==== LISTED ENTRIES ====
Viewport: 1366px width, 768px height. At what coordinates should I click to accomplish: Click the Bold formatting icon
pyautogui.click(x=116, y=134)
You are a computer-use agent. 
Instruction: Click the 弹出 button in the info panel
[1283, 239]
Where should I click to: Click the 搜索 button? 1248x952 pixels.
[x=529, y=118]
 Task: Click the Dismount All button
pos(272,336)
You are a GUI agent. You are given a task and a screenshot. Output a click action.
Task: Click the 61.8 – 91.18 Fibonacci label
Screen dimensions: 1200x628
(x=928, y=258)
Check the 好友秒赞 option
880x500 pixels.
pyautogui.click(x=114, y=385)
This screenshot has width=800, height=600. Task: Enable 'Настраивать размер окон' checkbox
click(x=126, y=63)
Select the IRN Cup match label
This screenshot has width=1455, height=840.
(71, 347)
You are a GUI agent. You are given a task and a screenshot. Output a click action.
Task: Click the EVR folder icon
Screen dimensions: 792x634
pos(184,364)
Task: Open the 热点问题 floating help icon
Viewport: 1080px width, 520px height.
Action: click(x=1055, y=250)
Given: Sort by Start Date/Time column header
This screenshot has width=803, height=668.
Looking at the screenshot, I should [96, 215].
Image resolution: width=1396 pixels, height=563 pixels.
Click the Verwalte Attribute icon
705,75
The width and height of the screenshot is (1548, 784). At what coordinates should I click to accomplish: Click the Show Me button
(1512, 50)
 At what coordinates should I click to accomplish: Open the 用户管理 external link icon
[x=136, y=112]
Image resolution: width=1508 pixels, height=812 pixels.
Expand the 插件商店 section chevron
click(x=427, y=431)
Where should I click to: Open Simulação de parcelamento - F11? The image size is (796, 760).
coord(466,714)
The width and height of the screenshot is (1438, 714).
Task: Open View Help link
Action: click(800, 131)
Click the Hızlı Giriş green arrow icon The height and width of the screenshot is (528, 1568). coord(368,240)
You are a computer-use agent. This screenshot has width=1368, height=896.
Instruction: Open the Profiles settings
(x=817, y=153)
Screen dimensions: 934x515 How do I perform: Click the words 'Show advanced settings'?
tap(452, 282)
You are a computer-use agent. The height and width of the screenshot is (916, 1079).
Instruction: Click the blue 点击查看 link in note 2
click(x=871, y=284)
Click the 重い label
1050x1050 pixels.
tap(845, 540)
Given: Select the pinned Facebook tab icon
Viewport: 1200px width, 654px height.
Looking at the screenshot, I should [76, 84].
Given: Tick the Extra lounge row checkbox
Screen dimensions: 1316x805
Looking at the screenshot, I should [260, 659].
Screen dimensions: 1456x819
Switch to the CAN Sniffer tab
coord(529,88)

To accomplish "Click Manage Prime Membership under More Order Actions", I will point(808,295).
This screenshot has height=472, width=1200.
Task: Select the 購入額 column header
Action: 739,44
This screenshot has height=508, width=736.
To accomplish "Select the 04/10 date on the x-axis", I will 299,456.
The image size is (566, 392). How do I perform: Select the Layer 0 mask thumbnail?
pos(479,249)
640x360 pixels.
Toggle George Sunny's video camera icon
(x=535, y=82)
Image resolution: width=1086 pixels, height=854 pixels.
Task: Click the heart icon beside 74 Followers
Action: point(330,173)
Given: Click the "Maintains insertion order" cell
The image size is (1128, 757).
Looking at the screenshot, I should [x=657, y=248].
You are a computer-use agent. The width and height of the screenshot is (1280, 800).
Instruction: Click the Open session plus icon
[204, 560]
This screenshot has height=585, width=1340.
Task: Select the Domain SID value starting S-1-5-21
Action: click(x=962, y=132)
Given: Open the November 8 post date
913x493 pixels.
====
### REQUIRED WORK
Copy the records verbatim, beginning at the line that contains "Given: Sort by Start Date/Time column header" and stopping after the line that contains "click(x=427, y=431)".

### RESULT OF THE TASK
Given: Sort by Start Date/Time column header
This screenshot has width=803, height=668.
Looking at the screenshot, I should [96, 215].
Image resolution: width=1396 pixels, height=563 pixels.
Click the Verwalte Attribute icon
705,75
The width and height of the screenshot is (1548, 784). At what coordinates should I click to accomplish: Click the Show Me button
(1512, 50)
 At what coordinates should I click to accomplish: Open the 用户管理 external link icon
[x=136, y=112]
Image resolution: width=1508 pixels, height=812 pixels.
Expand the 插件商店 section chevron
click(x=427, y=431)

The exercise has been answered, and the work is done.